Tony Frankel, my editor at Stage and Cinema, diagnosed my melancholy, and assigned me to cover a local company called Impro Theatre. “Improv?” I protested. “College students in silly hats? Don’t you have a real show for me?”
Click here for our complete special section on longform improv.
Editors being editors, insistence overrode resistance, and no more than dutifully I prepared to go. I gathered that Impro was an “UnScripted” company, and during their residency at the Odyssey Theatre, they were improvising “in the style of” Twilight Zone and Anton Chekhov, in repertory. Twilight Zone, maybe, I thought; good luck with the Chekhov, kids.

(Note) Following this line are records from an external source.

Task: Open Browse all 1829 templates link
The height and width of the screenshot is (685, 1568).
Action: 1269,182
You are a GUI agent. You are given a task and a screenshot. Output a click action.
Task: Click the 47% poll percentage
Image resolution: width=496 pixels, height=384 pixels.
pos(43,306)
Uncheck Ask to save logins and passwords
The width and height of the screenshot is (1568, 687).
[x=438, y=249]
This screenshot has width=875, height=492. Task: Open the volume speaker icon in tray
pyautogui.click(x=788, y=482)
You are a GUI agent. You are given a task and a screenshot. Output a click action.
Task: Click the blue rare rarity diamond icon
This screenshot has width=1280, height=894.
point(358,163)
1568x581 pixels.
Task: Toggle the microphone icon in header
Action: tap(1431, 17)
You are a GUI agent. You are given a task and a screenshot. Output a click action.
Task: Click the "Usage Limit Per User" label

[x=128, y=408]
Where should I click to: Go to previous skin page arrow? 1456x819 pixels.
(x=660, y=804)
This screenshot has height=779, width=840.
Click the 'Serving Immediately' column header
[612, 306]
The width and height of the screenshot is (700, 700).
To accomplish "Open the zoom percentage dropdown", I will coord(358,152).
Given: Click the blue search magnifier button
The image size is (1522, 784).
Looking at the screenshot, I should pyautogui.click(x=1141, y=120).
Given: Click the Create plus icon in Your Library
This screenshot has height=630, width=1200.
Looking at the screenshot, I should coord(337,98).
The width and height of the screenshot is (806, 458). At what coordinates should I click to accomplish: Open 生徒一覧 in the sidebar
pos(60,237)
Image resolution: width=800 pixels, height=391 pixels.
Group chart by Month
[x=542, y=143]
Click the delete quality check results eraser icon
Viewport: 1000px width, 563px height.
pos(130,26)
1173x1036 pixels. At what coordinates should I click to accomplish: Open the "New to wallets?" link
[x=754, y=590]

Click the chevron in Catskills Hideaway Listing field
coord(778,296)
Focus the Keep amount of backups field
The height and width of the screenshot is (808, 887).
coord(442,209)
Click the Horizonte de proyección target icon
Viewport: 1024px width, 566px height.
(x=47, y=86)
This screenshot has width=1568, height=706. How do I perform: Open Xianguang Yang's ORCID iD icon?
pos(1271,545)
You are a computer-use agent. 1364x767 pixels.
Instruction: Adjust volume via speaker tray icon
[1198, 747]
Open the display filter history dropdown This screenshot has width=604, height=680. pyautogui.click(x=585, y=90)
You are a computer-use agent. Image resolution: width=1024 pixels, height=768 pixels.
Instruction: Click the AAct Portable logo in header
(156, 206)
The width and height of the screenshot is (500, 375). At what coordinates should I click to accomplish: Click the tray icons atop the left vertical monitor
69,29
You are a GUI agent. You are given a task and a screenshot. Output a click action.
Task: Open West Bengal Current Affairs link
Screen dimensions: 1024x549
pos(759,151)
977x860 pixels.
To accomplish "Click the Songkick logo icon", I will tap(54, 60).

As the performers took the stage, the first thing I noticed: They weren’t kids. The ensemble includes folks who worked with giants like Keith Johnstone and Roberta Maguire; some of them had been doing longform work since before I was in high school. I took in their Twilight Zone first, and in two hours, four wholly improvised stories demonstrated a superior understanding of Rod Serling’s stable of kitchen-sink fantasists. These were serious professional actors, classically trained, who could write on their feet better than many writers can type at a desk. The jokes were funny, the scenarios both original and comfortingly familiar.
Still, my prejudice was not entirely defeated. Twenty-minute sketches were one thing. But how could anyone possibly handle making up a full-length, two-act Chekhovian play? No English-language company had done his actual plays justice, in my experience. American Chekhovs were always serious when they should be funny, dull instead of deep, slick without the surprises of real life. Harrumph.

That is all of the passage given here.